Some of the very elements that make Saint Valentine's Day Massacre as derivative as it is, are employed in such a high fashion that these elements end up becoming strengths of a band. As an example, the liberal use of 60s-style girl group harmonies, in a more modern context, such as on "Don't Ever Leave Me" and standout track "You Do Run", is equally reminiscent of The Chiffons as it is the Go-Gos, and are executed near flawlessly. Some of the songs themselves are really no more than first cousins of material The Friggs were doing ten years ago, or that The Runaways were doing thirty years back, but then, those are two pretty kickass bands to draw your stylistic and songwriting lineage from.
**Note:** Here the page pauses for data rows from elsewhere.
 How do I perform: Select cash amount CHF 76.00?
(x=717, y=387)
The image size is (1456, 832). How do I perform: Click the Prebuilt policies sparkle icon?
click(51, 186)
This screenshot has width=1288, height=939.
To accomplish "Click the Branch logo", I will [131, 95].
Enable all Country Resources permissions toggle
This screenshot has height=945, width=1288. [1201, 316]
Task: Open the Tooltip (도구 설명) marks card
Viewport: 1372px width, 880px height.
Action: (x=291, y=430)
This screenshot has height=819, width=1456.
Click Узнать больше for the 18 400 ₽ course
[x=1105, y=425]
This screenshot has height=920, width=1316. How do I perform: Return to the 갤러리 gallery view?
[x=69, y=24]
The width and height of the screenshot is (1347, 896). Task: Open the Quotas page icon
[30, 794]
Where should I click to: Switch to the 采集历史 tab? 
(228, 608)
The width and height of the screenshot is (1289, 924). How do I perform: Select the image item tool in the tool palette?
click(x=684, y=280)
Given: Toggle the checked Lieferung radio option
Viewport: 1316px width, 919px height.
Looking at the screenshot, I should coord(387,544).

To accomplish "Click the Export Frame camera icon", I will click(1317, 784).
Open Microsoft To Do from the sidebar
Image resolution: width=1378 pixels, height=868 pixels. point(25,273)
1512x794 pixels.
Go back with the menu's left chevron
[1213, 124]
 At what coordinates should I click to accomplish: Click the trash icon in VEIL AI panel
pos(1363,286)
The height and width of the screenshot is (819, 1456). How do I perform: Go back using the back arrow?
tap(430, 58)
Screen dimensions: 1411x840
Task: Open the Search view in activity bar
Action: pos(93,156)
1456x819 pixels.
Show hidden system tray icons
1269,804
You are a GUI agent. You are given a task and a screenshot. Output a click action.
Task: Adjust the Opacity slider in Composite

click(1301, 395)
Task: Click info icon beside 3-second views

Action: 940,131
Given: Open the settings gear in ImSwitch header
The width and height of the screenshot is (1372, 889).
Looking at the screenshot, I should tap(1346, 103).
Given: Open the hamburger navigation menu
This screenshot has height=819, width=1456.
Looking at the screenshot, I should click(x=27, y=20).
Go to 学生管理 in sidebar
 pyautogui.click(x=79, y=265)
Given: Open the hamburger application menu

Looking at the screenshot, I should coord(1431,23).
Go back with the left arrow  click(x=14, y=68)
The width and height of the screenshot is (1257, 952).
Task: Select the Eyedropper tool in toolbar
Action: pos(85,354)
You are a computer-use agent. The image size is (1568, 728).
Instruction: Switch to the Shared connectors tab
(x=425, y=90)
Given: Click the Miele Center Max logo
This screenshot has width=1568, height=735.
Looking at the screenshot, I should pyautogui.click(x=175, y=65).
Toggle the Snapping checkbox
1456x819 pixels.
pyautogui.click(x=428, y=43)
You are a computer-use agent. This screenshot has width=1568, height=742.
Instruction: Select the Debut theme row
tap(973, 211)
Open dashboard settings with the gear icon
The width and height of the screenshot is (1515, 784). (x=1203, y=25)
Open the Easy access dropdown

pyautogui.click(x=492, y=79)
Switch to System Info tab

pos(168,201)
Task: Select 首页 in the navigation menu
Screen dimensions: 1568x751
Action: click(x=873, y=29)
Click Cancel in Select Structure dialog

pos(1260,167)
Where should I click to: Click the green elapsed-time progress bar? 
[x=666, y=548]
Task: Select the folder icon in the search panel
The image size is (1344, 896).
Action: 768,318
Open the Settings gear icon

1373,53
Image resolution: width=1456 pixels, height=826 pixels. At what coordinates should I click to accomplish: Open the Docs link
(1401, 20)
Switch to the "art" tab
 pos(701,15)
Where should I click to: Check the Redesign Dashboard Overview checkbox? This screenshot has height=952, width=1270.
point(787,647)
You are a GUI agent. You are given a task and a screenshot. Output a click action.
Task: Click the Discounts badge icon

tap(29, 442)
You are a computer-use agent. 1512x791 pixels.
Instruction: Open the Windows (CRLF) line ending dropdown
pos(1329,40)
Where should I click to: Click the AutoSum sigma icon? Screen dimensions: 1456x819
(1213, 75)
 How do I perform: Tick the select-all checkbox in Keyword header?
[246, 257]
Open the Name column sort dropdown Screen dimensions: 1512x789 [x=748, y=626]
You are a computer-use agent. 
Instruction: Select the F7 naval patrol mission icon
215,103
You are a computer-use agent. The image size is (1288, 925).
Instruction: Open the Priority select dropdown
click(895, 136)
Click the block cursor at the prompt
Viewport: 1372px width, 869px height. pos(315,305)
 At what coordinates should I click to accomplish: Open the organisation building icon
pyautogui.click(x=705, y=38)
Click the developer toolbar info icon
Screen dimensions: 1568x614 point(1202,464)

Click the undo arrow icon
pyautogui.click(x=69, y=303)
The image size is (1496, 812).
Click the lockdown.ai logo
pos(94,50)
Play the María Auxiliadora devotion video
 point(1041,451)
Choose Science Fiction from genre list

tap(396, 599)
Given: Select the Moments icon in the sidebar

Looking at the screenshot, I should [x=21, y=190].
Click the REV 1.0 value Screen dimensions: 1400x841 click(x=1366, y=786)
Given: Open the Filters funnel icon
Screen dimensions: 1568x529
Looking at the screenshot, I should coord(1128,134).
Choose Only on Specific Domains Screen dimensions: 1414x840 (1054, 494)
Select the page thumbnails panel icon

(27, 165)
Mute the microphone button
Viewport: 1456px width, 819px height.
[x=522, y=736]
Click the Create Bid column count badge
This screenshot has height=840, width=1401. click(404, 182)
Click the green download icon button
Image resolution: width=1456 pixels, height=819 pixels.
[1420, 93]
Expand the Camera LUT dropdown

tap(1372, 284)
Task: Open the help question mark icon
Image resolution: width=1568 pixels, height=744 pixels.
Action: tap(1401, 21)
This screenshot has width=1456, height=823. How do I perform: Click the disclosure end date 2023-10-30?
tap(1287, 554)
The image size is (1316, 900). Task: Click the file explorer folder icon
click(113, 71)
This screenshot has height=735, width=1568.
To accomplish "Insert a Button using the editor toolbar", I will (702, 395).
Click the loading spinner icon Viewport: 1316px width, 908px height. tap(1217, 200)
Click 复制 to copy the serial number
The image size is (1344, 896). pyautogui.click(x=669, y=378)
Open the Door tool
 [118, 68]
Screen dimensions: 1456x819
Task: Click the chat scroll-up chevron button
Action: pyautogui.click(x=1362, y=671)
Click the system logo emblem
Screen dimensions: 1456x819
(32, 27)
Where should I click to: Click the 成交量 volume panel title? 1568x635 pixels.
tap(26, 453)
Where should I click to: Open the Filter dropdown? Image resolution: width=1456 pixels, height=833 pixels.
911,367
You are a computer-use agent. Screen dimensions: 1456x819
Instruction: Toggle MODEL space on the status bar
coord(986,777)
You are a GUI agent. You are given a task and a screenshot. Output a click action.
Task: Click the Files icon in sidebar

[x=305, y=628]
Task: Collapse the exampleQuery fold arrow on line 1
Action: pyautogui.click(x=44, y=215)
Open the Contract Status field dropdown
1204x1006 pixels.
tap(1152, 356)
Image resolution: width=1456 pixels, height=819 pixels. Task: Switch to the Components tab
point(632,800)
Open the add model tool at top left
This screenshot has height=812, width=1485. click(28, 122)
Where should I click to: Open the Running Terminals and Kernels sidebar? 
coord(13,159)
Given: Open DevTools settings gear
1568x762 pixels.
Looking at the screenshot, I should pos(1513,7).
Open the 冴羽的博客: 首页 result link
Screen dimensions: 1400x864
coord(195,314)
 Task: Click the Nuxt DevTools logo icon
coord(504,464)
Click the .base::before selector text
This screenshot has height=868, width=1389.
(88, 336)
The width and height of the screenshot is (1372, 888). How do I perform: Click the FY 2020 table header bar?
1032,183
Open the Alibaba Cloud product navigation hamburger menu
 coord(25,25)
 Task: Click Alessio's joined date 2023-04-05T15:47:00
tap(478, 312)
That said, some of the songs come off less well, notably the title track, which was penned by erstwhile garage rock aficionado, rock and roll legend, and all around good guy Steven Van Zandt. Yup, that one. "St. Valentine's Day Massacre" really does sound like it could have stepped out directly from the Asbury Park 70s heyday, and could pass for a Southside Johnny track, but for the distaff vocals.
Still, the album does have a few strong tracks that should invite repeated listens. In particular, the aforementioned "You Do Run" pulsates and drives, and on its own, the chorus is the stuff from which top down boulevard cruisin' summer hits emerge, perhaps with the enduring Go-Go's track "Our Lips Our Sealed" as the most direct reference point. "Love Me Back" is a tasty piece of mid-tempo junior prom angst, replete with fuzz bass, hand claps, and a passel of ooh-la-las. The cover of "In the City" is another pleasing slice of 60s girl group nostalgia faithfully executed, and a fun listen, to boot.
Ultimately, the album comes up as a bit of a wash, particularly when listened to in the context of some of the great Scandanavian garage-ish rock bands over the past decade, and doubly so when held up to artists such as Sahara Hotnights. This is mostly attributable to the simple fact that Cocktail Slippers simply don't rock out as hard as some of their brethren. When they sing about wondering whether they're still the girls "penciled in on your calendar", but asking who will be "the last lover standing, come St. Valentine's Day", it's easy to think they're more likely to shed tears about it during a sleepover with the Pink Ladies, than to switchblade the object of their romantic torment. The best parts of Saint Valentine's Day Massacre are really quite enjoyable, even if they are a bit short in quantity.